Confession

December 2022

Many years ago before the church drove out the last threads of organised religion from my mind, I used to go to confession in a church carefully chosen miles from home in order that I wouldn’t be recognized. Father Barnard was an old school Anglo Catholic who reputedly slept in his cassock. The first time I went there I was surprised to see the church half full of people, but I soon realized why. Father Barnard was as deaf as a post and so any thought of private confession went out of the window. You had to shout your sins at him – greatly to the amusement of the gathered crowd. Having blurted out your private shame he would invariably dispatch you to the back of church to say the same psalm. It never varied – same old same old – and it was truly cathartic.

Anyway, and in search of the same sense of release I’m offering my full confession to a grave sin, committed this morning in full knowledge of the error of my ways. I added yeast to a sourdough loaf. There we are then, I’ve got it off my chest. A heretical book, well-known to the authorities, has tempted me from the path of righteousness, and lured thousands of us pale and unhealthy backsliders into sin. In a burst of what the Jungians call synchronicity, the sewer in the basement has been blocked and is flooding as a kind of divine retribution and our water heater has developed a leak. The management company has failed to respond to any of our complaints because – as we all know – old people have nothing important to do and so can be safely shunted to the end of the queue. Grumble grumble grumble!!
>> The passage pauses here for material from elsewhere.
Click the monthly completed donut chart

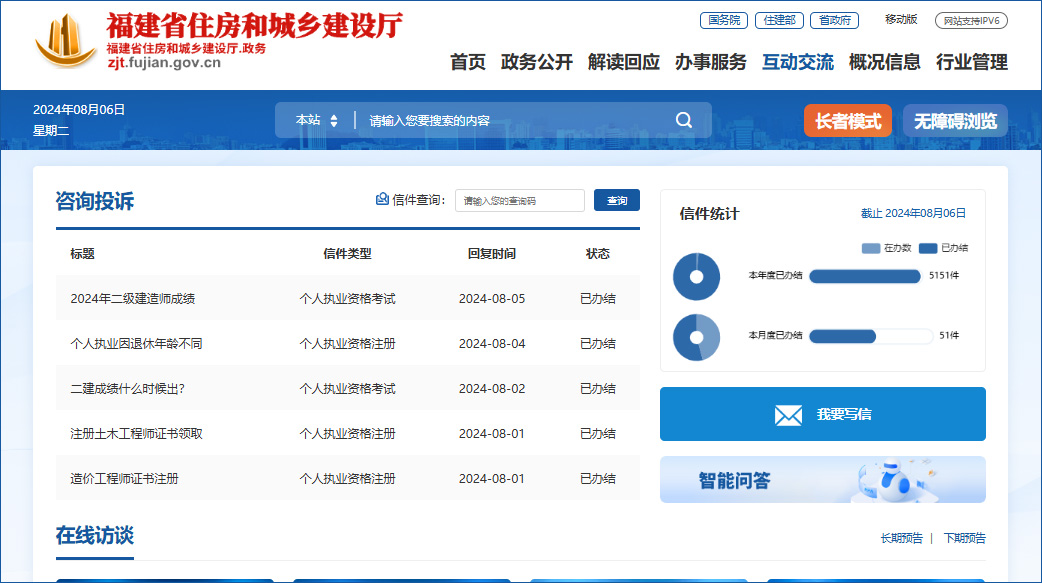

The plan is to make a serviceable white loaf that lasts a few days and can be cut for sandwiches but tastes great at the same time. Shop bread is so full of preservatives it never seems to go off – you just wake up one morning to find it’s grown a green fur coat. It’s early days, but after following the instructions to the letter I’ve got a sticky, sloppy and wet mass of dough that looks destined to pancake when it hits the oven. I’ve already weakened and added more flour to the dough but I’m not hopeful. Never mind I’ll see it through to the bitter end and – as the politicians always seem to say – lessons will be learned. However it turns out I promise I’ll publish a photo for your entertainment. But yeast in a sourdough loaf? I may never forgive myself.

Author: Dave Pole

I've spent my life doing a lot of things, all of them interesting and many of them great fun. When most people see my CV they probably think I'm making things up because it includes being a rather bad welder and engineering dogsbody, a potter, a groundsman and bus driver. I taught in a prison and in one of those ghastly old mental institutions as an art therapist and I spent ten years as a community artist. I was one of the founding members of Spike Island, which began life as Artspace Bristol. ! wrote a column for Bristol Evening Post (I got sacked three times, in which I take some pride) and I worked in local and network radio and then finally became an Anglican parish priest for 25 years, retiring at 68 when I realised that the institutional church and me were on different paths. What interests me? It would be easier to list what doesn't, but I love cooking and baking with our home grown ingredients. I'm fascinated by botany and wildlife in general, and botanical illustration. We have a camper van that takes us to the wild places, we love walking, especially in the hills, and we take too many photographs. But what really animates me is the question "what does it mean to be human?". I've spent my life exploring it in every possible way and the answer is ..... well, today it's sitting in the van in the rain and looking across Ramsey Sound towards Ramsey Island. But it might as easily be digging potatoes or making pickle, singing or finding an orchid or just sitting. But it sure as hell doesn't mean getting a promotion, beasting your co-workers or being obsequious to power, which ensured that my rise to greatness in the Church of England flatlined 30 years ago after about 2 days. But I'm still here and still searching for that elusive sweet spot, and I don't have to please anyone any more. Over the last 50 or so years we've had a succession of gardens, some more like wildernesses when we were both working full-time, but now we're back in the game with our two allotments in Bath.